Supplied data:

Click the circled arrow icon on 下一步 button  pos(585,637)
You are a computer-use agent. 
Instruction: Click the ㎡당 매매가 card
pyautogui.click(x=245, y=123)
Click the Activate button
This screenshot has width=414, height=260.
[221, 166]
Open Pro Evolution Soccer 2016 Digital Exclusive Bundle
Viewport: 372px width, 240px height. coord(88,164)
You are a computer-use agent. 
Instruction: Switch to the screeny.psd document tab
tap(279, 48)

==

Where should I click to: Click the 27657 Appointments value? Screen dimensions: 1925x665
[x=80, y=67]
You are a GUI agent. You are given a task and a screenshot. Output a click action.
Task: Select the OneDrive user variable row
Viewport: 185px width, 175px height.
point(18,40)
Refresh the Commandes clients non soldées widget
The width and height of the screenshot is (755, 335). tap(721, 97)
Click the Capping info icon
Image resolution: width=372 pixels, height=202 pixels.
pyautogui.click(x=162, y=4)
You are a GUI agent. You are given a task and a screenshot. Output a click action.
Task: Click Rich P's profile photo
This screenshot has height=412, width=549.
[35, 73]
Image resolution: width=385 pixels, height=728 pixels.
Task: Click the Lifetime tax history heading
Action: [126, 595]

What you are asked to do:
The answer must be every line of the records that contains the word "button".

Answer space:
Click the circled arrow icon on 下一步 button  pos(585,637)
Click the Activate button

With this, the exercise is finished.